Trecho selecionado:

Assim, nas linhas abaixo:

$conn1 = ConectaBanco::getInstancia();

$conn2 = ConectaBanco::getInstancia();

As variáveis $conn1 e $conn2 referenciam o mesmo objeto.

Críticas construtivas

Perdão ao Diego, mas sua classe misturou demais o HTML ao PHP.

Perdão ao Adler, mas seu código fugiu um pouco do conceito de Singleton. O método getInstancia() (no seu caso, singleton()) retorna uma instância de mysqli e não da própria classe, como reza a norma GoFiana forjada em ambientes mais fortemente tipados.

Perdão ao Alexandre, mas se eu me deparasse com esse exemplo como argumento para utilização do Singleton há alguns anos, provavelmente continuaria trabalhando com meus códigos procedurais onde toda página incluía um simples arquivo conexao.php que atribuísse o almejado recurso de conexão com o banco de dados numa simples variável global.

O conceito de aplicação

Conforme bem lembra Felipe Ribeiro (aliás, o povo agradece por sair do lugar comum e elaborar um exemplo diferente da conexão com o banco):

“Em PHP não existe o conceito de Aplicação, ou seja, cada vez que alguém acessa sua página, o que acontece é apenas a execução de um script numa thread do seu webserver, e mesmo que várias pessoas acessam simultaneamente o *mesmo* script, essas execuções são independentes, não há relação nenhuma entre elas.”

Cada nova requisição inicia um novo processo no servidor que é encerrado no momento que não houver mais nada a devolver ao browser.


Estaria o PHP fadado a não suportar o Singleton?

Permita-me concordar não por completo com Felipe. O conceito de aplicação pode sim ser definido pelo desenvolvedor. Recentemente, ao elaborar um sistema e-commerce orientado a objetos pensei da seguinte maneira: Considerei que a aplicação deveria estar disponível para cada cliente, enquanto ele navegar. Começando na sua chegada à página inicial e encerrando no fechamento do browser ou conclusão da compra. Nesse último caso, ela reinicia automaticamente.

Se você pensou em sessões, pensou o mesmo que eu. Observe a definição da classe Carrinho que elaborei (obviamente, não trouxe seus demais atributos e métodos de negócio para não acarretar num código demasiadamente extenso):

  1. class Carrinho {
  2. /**
  3. * Instância única do Carrinho
  4. * @var Carrinho
  5. */
  6. private static $instancia;
  7. /**
  8. * Método estático de acesso ao objeto Carrinho.

Instruções da tarefa: Você pode retomar o texto sobre o padrão Singleton em PHP a partir da última linha mostrada, dando sequência à definição da classe Carrinho?

[Linhas extraídas de uma coleção]
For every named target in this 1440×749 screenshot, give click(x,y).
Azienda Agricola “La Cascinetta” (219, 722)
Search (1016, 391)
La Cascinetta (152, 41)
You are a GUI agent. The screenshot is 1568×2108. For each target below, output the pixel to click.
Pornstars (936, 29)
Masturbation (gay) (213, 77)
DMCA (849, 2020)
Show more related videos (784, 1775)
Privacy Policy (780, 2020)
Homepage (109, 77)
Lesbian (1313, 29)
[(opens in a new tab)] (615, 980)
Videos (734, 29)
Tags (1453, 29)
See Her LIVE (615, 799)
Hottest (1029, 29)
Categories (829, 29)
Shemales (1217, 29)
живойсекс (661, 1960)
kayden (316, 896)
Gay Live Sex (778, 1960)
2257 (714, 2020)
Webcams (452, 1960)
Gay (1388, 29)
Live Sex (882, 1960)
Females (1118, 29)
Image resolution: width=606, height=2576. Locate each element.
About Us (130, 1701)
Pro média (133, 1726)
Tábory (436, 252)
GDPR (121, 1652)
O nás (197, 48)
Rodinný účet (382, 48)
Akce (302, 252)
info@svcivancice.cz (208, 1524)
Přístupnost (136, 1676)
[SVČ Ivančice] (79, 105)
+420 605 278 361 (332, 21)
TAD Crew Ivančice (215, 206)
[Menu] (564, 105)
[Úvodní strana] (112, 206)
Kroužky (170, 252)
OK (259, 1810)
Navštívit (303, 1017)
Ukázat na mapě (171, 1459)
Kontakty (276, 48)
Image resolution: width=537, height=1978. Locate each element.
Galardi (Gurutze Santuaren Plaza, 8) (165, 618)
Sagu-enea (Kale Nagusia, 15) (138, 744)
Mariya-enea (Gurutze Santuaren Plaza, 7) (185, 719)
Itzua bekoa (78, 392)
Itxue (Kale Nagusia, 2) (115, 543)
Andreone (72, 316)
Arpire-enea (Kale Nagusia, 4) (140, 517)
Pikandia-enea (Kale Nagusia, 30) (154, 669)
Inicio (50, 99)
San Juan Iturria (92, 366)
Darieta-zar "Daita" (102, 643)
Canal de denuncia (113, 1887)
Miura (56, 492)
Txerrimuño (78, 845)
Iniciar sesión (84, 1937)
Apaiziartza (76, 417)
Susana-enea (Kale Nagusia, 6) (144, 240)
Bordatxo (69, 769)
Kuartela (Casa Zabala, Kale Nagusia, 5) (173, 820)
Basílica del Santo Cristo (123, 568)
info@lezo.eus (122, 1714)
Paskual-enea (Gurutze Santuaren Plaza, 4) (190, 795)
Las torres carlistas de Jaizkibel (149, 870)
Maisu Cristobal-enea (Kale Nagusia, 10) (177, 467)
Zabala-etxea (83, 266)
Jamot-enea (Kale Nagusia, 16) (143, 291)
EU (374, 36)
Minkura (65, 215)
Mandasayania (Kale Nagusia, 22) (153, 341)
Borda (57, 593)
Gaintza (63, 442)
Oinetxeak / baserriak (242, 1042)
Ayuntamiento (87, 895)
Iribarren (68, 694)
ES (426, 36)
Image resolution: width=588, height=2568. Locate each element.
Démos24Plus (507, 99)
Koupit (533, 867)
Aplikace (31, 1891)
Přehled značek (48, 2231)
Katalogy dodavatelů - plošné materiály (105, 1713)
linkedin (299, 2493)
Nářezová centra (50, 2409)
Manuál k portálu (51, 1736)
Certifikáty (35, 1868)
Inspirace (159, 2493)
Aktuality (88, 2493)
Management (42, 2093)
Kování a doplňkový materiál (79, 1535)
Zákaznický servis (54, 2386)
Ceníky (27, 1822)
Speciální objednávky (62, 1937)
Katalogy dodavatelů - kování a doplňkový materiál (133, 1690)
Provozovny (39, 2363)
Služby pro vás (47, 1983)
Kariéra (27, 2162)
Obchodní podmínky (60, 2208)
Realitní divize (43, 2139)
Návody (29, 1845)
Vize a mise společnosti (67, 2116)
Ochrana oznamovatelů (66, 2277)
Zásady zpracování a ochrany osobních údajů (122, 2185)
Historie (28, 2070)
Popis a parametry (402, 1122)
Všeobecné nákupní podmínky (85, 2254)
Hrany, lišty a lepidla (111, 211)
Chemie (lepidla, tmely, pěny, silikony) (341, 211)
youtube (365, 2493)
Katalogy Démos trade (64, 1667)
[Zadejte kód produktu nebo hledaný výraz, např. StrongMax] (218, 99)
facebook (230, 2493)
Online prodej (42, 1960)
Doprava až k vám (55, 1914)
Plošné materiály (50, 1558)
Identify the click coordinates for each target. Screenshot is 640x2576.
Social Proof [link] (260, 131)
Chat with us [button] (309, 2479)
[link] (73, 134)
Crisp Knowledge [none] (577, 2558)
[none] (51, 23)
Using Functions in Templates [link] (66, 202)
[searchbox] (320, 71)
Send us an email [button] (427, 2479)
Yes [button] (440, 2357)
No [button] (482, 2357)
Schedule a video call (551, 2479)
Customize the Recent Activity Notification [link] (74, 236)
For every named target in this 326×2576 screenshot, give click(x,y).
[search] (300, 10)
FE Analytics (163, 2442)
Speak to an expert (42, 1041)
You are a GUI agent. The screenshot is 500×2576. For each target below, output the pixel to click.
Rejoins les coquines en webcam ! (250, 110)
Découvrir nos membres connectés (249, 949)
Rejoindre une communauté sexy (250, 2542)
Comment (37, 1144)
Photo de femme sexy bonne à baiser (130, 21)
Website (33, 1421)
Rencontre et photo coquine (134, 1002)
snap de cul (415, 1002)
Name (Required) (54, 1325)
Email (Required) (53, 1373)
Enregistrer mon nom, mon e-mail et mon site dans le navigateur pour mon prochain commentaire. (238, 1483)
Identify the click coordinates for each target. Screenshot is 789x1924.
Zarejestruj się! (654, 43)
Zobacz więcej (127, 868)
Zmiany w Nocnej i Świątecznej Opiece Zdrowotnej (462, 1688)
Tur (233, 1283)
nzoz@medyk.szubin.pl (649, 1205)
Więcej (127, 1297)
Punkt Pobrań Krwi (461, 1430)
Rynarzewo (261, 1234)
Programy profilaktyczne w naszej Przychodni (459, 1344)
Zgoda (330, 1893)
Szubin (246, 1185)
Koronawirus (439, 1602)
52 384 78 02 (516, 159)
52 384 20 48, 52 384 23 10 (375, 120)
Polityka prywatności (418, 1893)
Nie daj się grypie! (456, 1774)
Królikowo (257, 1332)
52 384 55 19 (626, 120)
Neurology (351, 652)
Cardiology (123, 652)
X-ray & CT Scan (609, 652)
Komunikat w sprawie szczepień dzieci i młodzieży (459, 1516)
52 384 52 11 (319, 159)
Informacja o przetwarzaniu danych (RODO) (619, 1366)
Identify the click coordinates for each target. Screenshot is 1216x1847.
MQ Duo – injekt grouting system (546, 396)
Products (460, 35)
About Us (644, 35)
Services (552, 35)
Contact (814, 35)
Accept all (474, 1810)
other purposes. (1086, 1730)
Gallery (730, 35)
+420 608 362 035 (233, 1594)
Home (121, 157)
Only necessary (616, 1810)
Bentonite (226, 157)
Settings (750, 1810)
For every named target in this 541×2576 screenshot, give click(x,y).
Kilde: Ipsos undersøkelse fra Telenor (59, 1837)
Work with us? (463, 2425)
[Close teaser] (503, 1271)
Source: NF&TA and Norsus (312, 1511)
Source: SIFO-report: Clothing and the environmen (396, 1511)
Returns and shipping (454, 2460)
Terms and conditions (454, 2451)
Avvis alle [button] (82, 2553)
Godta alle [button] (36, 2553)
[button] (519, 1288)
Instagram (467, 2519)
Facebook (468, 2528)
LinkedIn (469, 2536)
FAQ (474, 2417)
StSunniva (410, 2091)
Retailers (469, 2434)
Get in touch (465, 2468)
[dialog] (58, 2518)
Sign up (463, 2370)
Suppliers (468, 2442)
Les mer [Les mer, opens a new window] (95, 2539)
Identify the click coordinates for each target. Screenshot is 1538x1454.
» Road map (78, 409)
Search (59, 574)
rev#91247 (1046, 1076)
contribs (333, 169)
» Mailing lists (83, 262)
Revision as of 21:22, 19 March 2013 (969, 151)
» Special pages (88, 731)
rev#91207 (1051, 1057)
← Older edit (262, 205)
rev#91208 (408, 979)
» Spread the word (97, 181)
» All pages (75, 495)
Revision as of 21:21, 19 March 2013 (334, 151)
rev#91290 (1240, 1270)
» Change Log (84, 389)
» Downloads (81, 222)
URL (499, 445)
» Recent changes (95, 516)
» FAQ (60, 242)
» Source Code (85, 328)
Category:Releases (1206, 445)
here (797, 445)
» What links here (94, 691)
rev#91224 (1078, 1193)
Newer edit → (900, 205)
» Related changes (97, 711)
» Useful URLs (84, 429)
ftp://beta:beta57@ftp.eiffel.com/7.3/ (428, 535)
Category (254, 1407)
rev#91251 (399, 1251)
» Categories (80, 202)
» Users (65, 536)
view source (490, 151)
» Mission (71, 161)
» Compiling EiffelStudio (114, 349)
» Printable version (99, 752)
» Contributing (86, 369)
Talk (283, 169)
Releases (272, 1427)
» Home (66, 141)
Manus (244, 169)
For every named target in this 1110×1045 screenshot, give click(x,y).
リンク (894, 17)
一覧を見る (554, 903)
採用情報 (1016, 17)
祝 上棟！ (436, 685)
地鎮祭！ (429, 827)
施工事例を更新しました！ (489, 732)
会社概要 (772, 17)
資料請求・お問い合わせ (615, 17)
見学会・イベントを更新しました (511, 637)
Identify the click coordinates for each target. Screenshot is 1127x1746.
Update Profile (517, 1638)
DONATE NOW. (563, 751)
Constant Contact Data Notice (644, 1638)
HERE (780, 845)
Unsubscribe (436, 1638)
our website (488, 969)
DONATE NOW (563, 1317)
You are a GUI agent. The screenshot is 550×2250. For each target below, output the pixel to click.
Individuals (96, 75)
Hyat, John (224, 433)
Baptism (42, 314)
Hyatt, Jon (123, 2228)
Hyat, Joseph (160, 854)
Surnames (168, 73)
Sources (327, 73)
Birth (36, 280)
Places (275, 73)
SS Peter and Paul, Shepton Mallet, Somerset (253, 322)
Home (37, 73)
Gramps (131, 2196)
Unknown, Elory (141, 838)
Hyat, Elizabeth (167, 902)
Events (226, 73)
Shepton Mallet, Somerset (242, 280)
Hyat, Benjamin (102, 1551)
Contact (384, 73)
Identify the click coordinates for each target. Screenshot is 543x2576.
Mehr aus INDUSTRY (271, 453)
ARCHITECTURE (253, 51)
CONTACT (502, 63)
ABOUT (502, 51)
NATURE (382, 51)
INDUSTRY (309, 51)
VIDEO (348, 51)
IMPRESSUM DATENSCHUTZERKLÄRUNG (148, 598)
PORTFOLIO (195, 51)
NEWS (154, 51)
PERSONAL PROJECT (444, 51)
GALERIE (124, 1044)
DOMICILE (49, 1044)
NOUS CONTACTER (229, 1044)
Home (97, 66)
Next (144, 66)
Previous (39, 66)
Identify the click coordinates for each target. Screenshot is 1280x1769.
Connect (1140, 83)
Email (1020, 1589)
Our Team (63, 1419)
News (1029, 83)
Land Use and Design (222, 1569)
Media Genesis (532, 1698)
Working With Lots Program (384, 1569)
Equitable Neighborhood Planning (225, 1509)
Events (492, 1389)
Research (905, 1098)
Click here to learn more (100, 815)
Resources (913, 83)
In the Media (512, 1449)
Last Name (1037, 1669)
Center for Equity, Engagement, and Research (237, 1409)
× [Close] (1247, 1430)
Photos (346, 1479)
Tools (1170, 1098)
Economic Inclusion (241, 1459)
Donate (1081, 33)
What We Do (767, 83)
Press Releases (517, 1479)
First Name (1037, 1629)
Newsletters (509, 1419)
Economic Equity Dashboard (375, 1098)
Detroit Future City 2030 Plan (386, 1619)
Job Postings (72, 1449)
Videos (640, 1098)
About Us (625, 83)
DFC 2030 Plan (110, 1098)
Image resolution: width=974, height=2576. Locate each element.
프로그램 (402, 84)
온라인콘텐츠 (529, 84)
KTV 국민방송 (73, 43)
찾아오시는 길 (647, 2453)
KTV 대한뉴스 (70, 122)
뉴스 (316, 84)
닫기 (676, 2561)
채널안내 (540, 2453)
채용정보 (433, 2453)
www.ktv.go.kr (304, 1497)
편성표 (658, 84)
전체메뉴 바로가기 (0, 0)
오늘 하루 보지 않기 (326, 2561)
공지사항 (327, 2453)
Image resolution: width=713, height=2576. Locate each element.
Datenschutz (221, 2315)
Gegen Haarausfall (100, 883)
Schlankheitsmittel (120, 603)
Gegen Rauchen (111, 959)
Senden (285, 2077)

Resposta da tarefa:
  9. * Antes de construir um novo Carrinho, ele verifica
  10. * se há algum já salvo na sessão do cliente.
  11. * Se houver, retorna ela. Só em último caso, retorna uma nova.
  12. *
  13. * @return Carrinho objeto único
  14. */
  15. public static function getCarrinhoAtual() {
  16. if (!isset(Carrinho::$instancia)) {
  17. Carrinho::$instancia = (isset($_SESSION['carrinho'])) ?
  18. $_SESSION['carrinho'] :
  19. new Carrinho();
  20. }
  21. return Carrinho::$instancia;
  22. }
  23. /**
  24. * Construtor privado
  25. */
  26. private function __construct() {}
  27. /**
  28. * Apenas aproveitei o destrutor para lançar o
  29. * Carrinho na sessão.
  30. * É necessário que o script execute um sesssion_start()
  31. */
  32. public function __destruct() {
  33. $_SESSION['carrinho'] = Carrinho::$instancia;
  34. }
  35. }
  36. ?>

Dessa forma, consegui criar um objeto Carrinho que será único até o usuário fechar o browser ou encerrar a sessão de alguma forma. O que vai depender de como o sistema deve gerenciar suas sessões. Para um Singleton único por toda a aplicação, provavelmente seria necessário elaborar algum mecanismo de serialização e acesso concorrente, mas não foi o que precisei neste caso.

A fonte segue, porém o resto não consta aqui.